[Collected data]
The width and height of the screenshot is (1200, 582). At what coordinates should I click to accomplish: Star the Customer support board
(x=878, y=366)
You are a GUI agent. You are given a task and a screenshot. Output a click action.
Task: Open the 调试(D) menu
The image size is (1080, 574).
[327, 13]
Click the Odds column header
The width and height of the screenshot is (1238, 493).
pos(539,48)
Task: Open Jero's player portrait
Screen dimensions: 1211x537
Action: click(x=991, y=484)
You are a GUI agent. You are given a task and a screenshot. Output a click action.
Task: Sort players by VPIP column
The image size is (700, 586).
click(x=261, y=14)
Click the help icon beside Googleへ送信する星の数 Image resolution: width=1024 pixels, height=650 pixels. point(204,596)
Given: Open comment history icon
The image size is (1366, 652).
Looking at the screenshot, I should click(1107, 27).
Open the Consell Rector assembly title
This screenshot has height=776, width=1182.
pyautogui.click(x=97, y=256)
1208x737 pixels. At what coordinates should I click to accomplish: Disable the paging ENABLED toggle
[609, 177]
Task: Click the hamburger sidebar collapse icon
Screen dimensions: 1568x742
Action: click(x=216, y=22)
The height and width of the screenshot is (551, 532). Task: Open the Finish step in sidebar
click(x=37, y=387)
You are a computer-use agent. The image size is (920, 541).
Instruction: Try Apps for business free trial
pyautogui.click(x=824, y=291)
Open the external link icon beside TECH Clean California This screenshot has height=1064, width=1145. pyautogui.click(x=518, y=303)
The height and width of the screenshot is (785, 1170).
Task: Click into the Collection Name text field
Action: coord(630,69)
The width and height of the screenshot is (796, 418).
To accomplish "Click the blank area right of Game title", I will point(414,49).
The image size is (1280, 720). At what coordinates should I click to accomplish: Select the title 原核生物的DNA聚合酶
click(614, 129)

[Aim of the task] What you return should match the entries above exactly.

[Answer box]
The width and height of the screenshot is (1200, 582). At what coordinates should I click to accomplish: Star the Customer support board
(x=878, y=366)
You are a GUI agent. You are given a task and a screenshot. Output a click action.
Task: Open the 调试(D) menu
The image size is (1080, 574).
[327, 13]
Click the Odds column header
The width and height of the screenshot is (1238, 493).
pos(539,48)
Task: Open Jero's player portrait
Screen dimensions: 1211x537
Action: click(x=991, y=484)
You are a GUI agent. You are given a task and a screenshot. Output a click action.
Task: Sort players by VPIP column
The image size is (700, 586).
click(x=261, y=14)
Click the help icon beside Googleへ送信する星の数 Image resolution: width=1024 pixels, height=650 pixels. point(204,596)
Given: Open comment history icon
The image size is (1366, 652).
Looking at the screenshot, I should click(1107, 27).
Open the Consell Rector assembly title
This screenshot has height=776, width=1182.
pyautogui.click(x=97, y=256)
1208x737 pixels. At what coordinates should I click to accomplish: Disable the paging ENABLED toggle
[609, 177]
Task: Click the hamburger sidebar collapse icon
Screen dimensions: 1568x742
Action: click(x=216, y=22)
The height and width of the screenshot is (551, 532). Task: Open the Finish step in sidebar
click(x=37, y=387)
You are a computer-use agent. The image size is (920, 541).
Instruction: Try Apps for business free trial
pyautogui.click(x=824, y=291)
Open the external link icon beside TECH Clean California This screenshot has height=1064, width=1145. pyautogui.click(x=518, y=303)
The height and width of the screenshot is (785, 1170).
Task: Click into the Collection Name text field
Action: coord(630,69)
The width and height of the screenshot is (796, 418).
To accomplish "Click the blank area right of Game title", I will point(414,49).
The image size is (1280, 720). At what coordinates should I click to accomplish: Select the title 原核生物的DNA聚合酶
click(614, 129)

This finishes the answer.